Ils ont été placés en garde à vue et mis en examen pour association de malfaiteurs terroriste criminelle. Pour la première fois, l'antiterrorisme français affirme avoir déjoué un attentat fomenté depuis l'intérieur même d'une prison, après une enquête de plusieurs mois. Tout est parti d'une fouille de cellule, en décembre 2016, au cours de laquelle un téléphone a été découvert, contenant des conversations qui évoque un projet d’assassinat contre "des mécréants". 

Un coup de filet inédit qui illustre un risque terroriste déjà connu : des détenus entrés en prison pour des faits de droits de communs et qui en sortent avec la volonté de commettre un attentat. Pour y faire face, le ministère de la Justice a inauguré en avril 2017 un nouveau service de renseignement : le Bureau central du renseignement pénitentiaire (BCRP).

Pour la première fois, un vrai service de renseignement dépend directement de la Chancellerie. Composé d'un bureau central, de relais régionaux et de délégués locaux, implantés dans les prisons, le BCRP n'est pas encore au complet, mais la ministre de la Justice, Nicole Belloubet, assurait, après le coup de filet de Fresnes, faire "un effort tout à fait considérable sur le renseignement pénitentiaire, avec des créations d'emplois". 

Nous sommes confrontés à des gens super rusés, qui peuvent convaincre des détenus que voler un sac, c’est autorisé par le coran
Wilfried Fonck, secrétaire national UFAP-UNSa

Tout le monde s'accorde là dessus : en prison, la menace terroriste a changé d'échelle. Et de méthode. "Les détenus radicalisés qui se baladent en prison avec une barbe et une djellaba, c'est fini. Aujourd'hui, ils ont toujours un temps d'avance sur nous.", explique Wilfried Fonck, un ancien du renseignement pénitentiaire, désormais secrétaire national du syndicat UFAP-UNSA. "Aujourd’hui on est confronté à des gens super rusés, qui peuvent convaincre des détenus que voler un sac, c’est autorisé par le coran", ironise-t-il.

Le syndicaliste a connu les prémices du renseignement en prison. Il s'agissait alors de l'EMS3, une petite structure montée en 2003 après la spectaculaire évasion d'Antonio Ferrara, une figure du grand-banditisme français, qui s'est échappé de Fresnes à grands renforts d'explosifs, de fusils d'assaut et d'un lance-roquette.

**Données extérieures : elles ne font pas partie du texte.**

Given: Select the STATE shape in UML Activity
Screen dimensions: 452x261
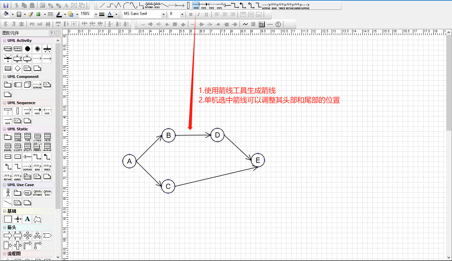Looking at the screenshot, I should [x=17, y=48].
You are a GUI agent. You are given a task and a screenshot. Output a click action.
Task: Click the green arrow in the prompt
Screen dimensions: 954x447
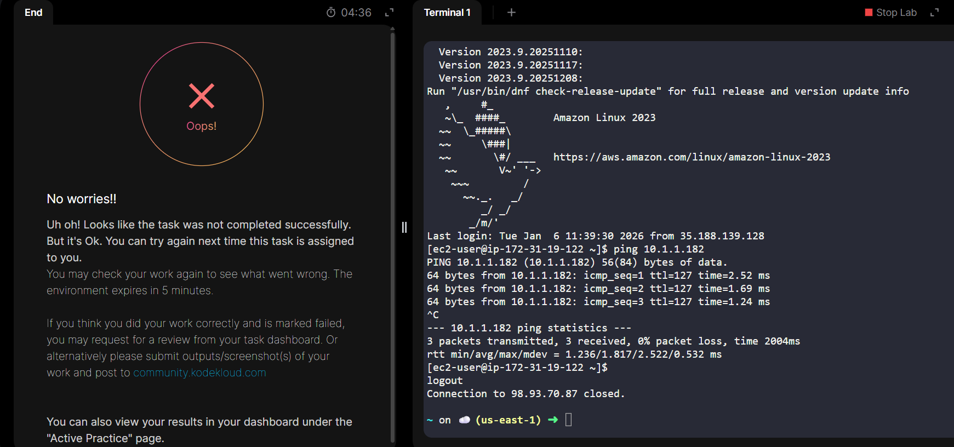pos(553,420)
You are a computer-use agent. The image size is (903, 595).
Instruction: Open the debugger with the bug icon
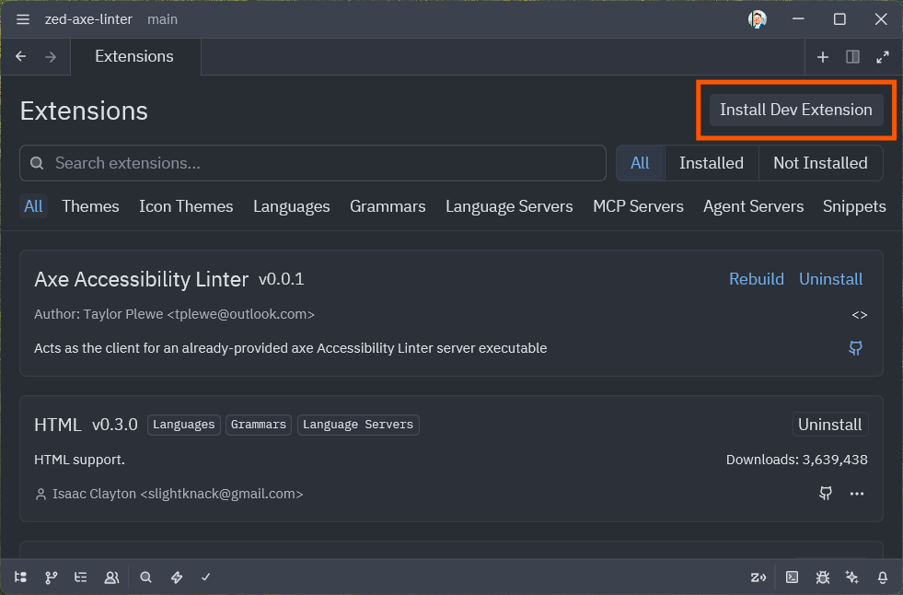point(822,578)
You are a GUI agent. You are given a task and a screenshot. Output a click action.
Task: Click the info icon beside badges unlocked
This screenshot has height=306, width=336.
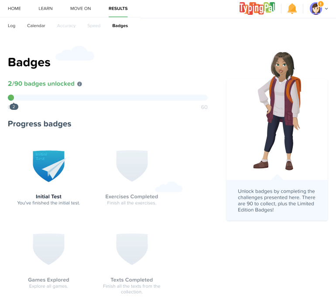coord(79,84)
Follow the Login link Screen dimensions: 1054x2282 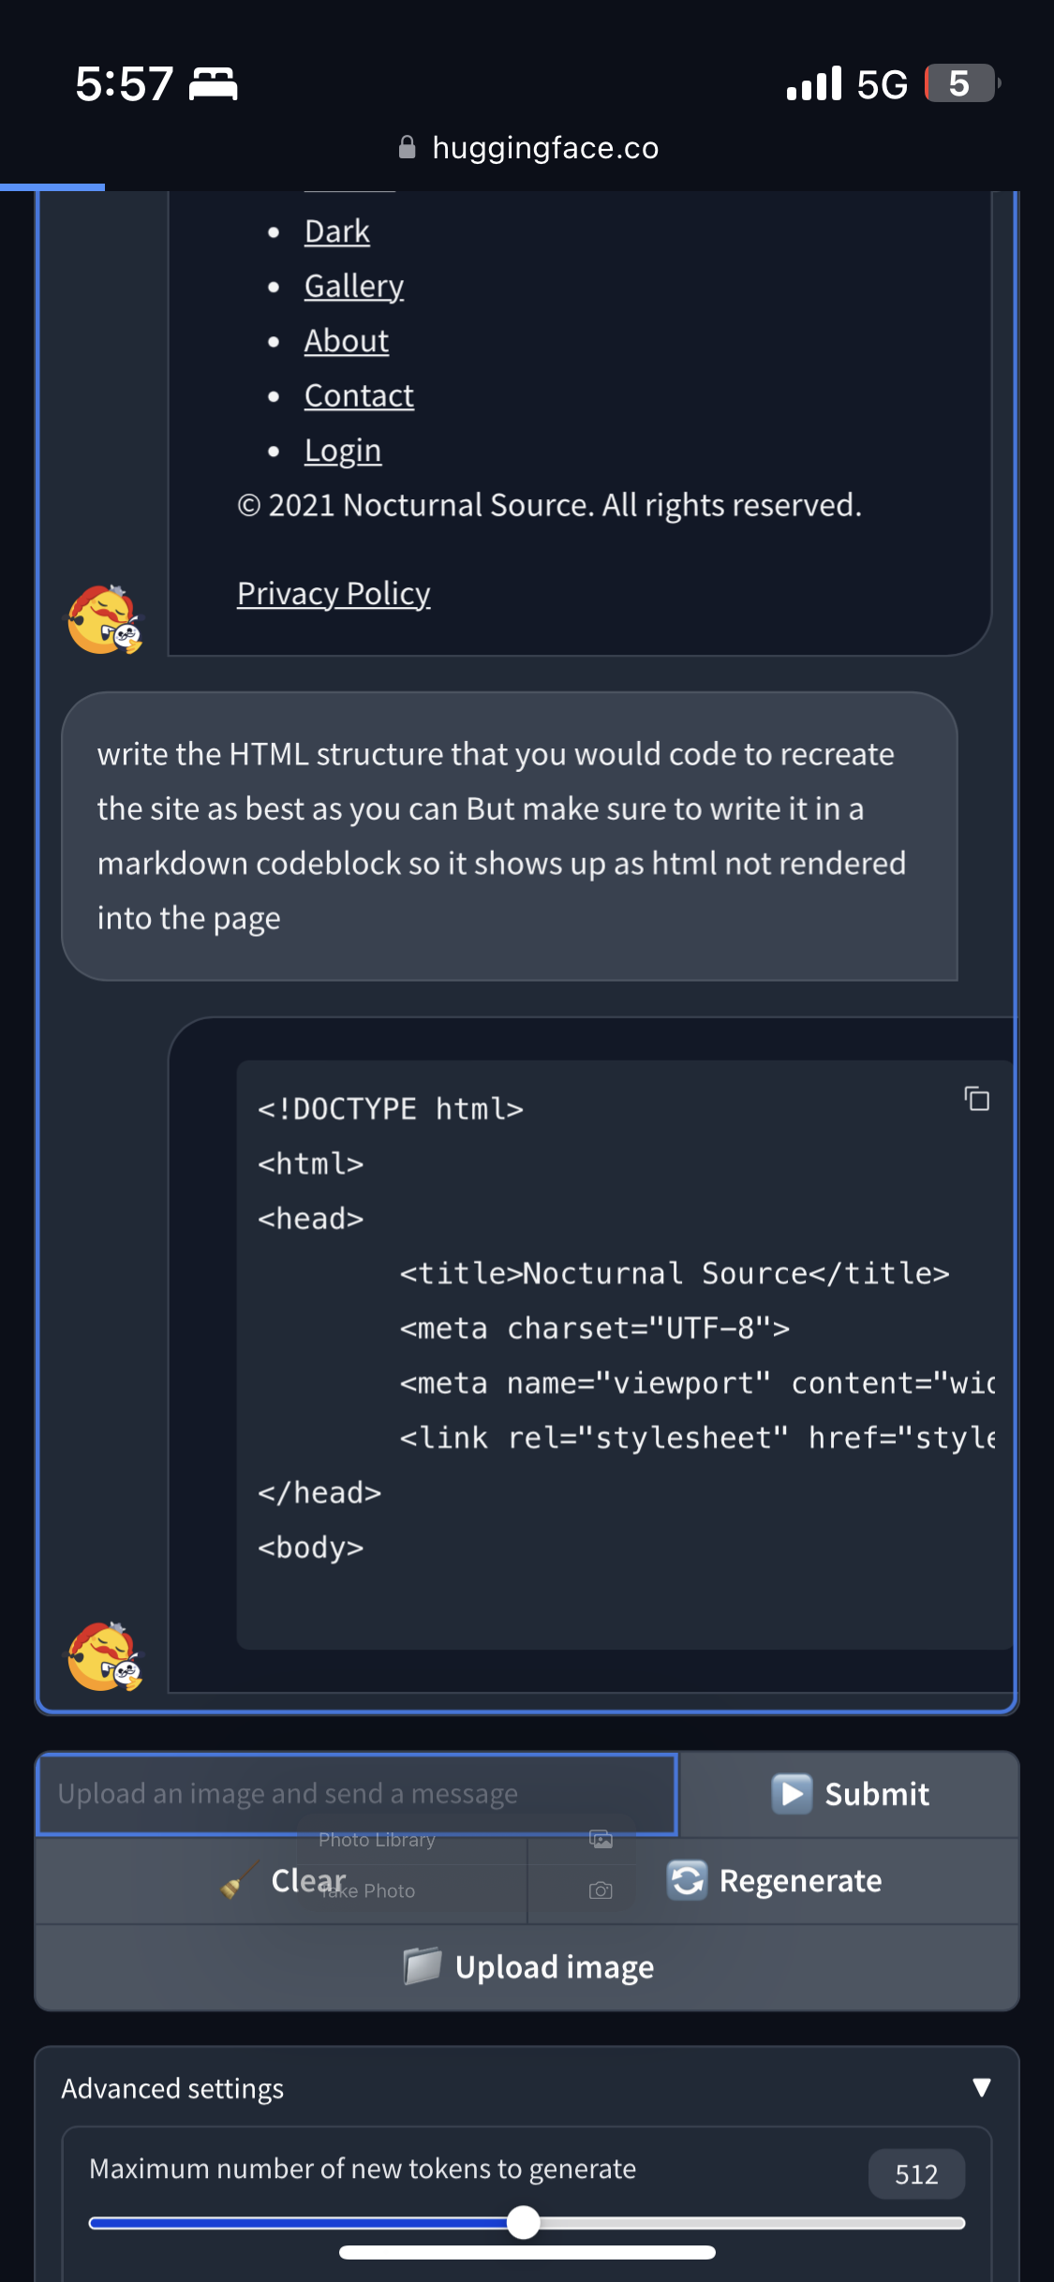[343, 451]
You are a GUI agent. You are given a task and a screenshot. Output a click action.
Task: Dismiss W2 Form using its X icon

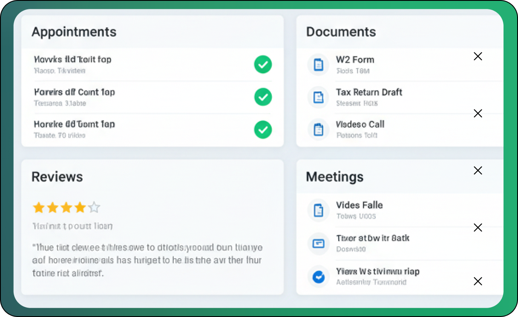tap(478, 56)
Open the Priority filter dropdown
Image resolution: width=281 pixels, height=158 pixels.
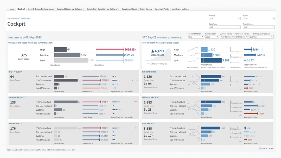coord(224,18)
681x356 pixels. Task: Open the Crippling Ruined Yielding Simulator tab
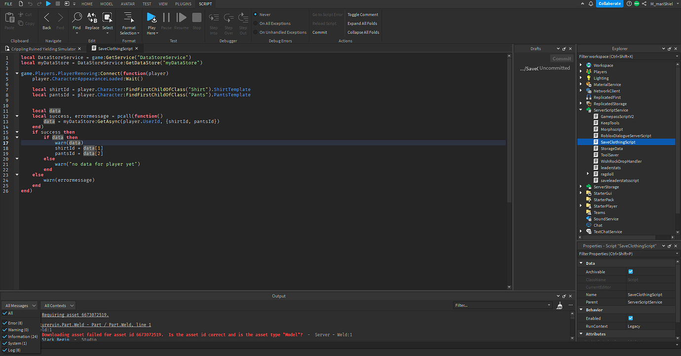point(42,48)
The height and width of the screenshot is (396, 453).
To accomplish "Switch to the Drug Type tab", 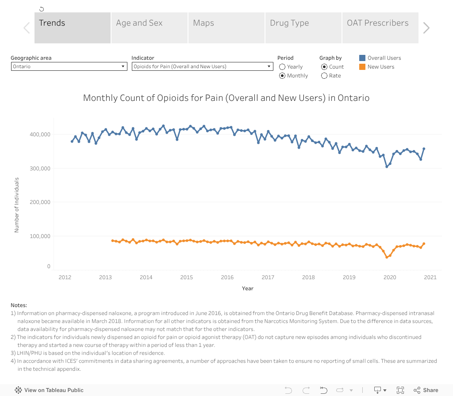I will tap(303, 28).
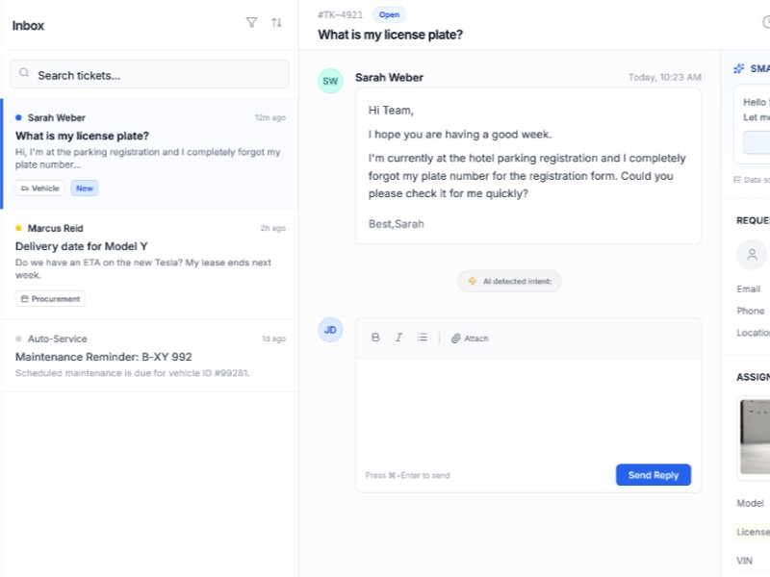Image resolution: width=770 pixels, height=577 pixels.
Task: Focus the Search tickets field
Action: point(149,74)
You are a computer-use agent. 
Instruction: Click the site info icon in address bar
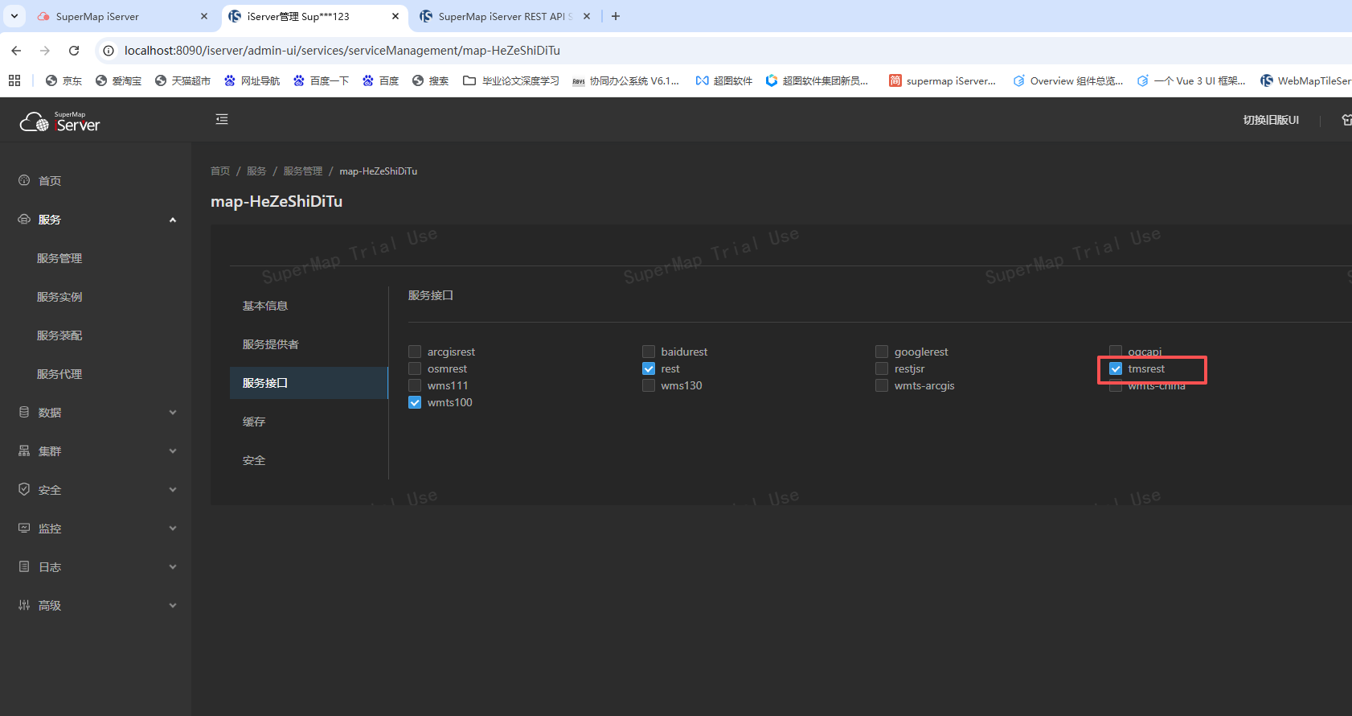109,51
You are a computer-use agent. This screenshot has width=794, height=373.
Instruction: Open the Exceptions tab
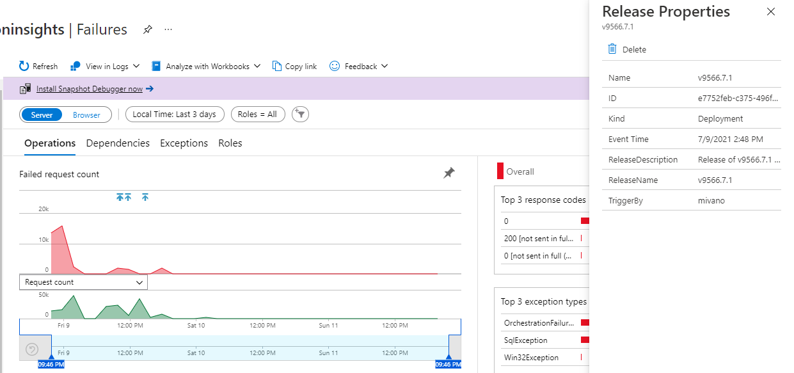184,143
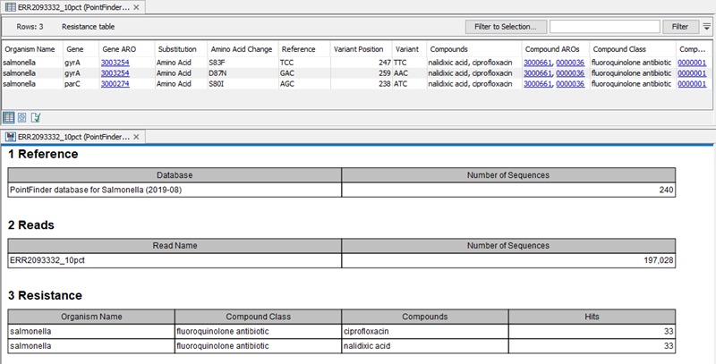Expand the advanced filter options arrow
The image size is (716, 364).
pos(707,27)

À l'époque, Wilfried Fonck espionnait déjà les terroristes islamistes en prison, soit une centaine de personnes. "Aujourd'hui, les services doivent suivre 500 personnes condamnées pour terrorisme et 1.500 personnes signalées pour radicalisation", complète-t-il. Soit 2000 personnes pour, à terme, une cinquantaine d'analystes au sein du BCRP et "un réseau composé de plus de 400 personnels (analystes veilleurs, investigateurs numériques, délégués locaux ou régionaux du renseignement pénitentiaire)", a promis le ministère.

À la base, le renseignement, c’est d’être présent en détention, au contact de la population pénale
Christopher Dorangeville, CGT Pénitentiaire

Pour l'instant, le compte n'y est pas, estime l'ancien spécialiste du renseignement. "À Fresnes, actuellement, on compte un délégué pour 150 détenus radicalisés", affirme Wilfried Fonck. Dans des établissements qui souffrent déja de la supropulation carcérale et du manque d'effectifs chez les surveillants, on regarde avec un oeil critique cette nouvelle mission de renseignement. "À la base, le renseignement, c’est d’être présent en détention, au contact de la population pénale", complète Christopher Dorangeville, de la CGT pénitentitaire.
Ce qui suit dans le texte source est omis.